**Task input**
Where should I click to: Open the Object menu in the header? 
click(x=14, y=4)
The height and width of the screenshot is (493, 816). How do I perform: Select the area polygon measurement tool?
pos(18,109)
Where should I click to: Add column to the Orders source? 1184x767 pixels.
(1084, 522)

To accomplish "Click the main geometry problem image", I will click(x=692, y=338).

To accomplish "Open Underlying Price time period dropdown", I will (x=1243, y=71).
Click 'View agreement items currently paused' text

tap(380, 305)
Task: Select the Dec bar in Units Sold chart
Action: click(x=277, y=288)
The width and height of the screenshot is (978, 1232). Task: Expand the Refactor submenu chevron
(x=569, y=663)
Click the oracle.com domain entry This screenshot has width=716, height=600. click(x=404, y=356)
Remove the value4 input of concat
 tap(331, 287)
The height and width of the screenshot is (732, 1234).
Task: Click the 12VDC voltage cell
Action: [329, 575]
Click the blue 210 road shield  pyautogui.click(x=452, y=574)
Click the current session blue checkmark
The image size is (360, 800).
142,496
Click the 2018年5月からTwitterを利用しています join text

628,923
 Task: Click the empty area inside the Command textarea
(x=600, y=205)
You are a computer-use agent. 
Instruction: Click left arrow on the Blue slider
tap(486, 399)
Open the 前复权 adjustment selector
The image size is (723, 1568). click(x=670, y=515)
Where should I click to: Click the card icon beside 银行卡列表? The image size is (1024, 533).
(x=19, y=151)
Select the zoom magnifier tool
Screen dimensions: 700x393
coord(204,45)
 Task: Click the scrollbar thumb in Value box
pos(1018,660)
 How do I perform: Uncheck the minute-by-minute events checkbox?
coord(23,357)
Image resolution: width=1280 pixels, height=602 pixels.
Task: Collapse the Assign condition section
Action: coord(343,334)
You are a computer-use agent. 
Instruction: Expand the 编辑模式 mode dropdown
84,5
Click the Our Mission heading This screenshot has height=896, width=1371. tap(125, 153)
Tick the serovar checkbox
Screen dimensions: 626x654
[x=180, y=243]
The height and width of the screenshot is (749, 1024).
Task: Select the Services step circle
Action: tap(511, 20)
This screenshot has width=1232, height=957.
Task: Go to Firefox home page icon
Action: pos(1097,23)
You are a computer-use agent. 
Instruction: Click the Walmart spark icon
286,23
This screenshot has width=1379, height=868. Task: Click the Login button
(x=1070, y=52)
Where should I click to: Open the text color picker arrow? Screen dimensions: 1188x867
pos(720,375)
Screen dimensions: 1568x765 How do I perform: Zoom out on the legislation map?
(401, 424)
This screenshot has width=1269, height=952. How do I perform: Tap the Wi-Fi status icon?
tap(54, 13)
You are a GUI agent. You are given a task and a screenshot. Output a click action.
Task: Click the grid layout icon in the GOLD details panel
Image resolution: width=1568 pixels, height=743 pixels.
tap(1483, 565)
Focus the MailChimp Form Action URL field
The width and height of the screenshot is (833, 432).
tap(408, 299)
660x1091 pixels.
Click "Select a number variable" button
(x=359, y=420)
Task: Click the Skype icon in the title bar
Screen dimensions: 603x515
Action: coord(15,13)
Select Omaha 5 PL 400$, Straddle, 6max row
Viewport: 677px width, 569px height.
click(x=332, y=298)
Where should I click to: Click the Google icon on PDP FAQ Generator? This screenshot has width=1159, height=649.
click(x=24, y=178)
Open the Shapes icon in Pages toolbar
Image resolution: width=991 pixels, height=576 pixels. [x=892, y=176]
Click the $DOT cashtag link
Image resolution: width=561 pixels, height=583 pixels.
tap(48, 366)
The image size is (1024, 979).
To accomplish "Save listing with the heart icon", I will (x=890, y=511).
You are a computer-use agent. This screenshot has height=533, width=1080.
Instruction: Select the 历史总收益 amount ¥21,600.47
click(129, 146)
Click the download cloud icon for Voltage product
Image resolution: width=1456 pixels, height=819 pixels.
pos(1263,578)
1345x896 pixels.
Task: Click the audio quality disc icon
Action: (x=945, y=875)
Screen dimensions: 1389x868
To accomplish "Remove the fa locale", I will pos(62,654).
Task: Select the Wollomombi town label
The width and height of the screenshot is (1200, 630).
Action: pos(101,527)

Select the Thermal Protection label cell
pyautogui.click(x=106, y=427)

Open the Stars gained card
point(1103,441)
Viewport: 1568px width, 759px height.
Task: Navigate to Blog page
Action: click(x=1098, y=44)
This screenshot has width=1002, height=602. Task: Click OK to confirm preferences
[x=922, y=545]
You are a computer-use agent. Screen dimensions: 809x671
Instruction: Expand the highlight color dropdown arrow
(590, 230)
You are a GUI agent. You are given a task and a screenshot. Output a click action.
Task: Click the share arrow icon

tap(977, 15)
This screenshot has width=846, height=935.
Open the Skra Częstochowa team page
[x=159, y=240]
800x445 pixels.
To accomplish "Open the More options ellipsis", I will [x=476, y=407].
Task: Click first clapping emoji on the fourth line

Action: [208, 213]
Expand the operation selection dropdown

**Exercise objective**
Look through the listing and return each line containing the word "will".

**Solution**
To accomplish "Click the main geometry problem image", I will click(x=692, y=338).
To accomplish "Open Underlying Price time period dropdown", I will (x=1243, y=71).
To accomplish "Save listing with the heart icon", I will (x=890, y=511).
To accomplish "Remove the fa locale", I will pos(62,654).
To accomplish "Open the More options ellipsis", I will [x=476, y=407].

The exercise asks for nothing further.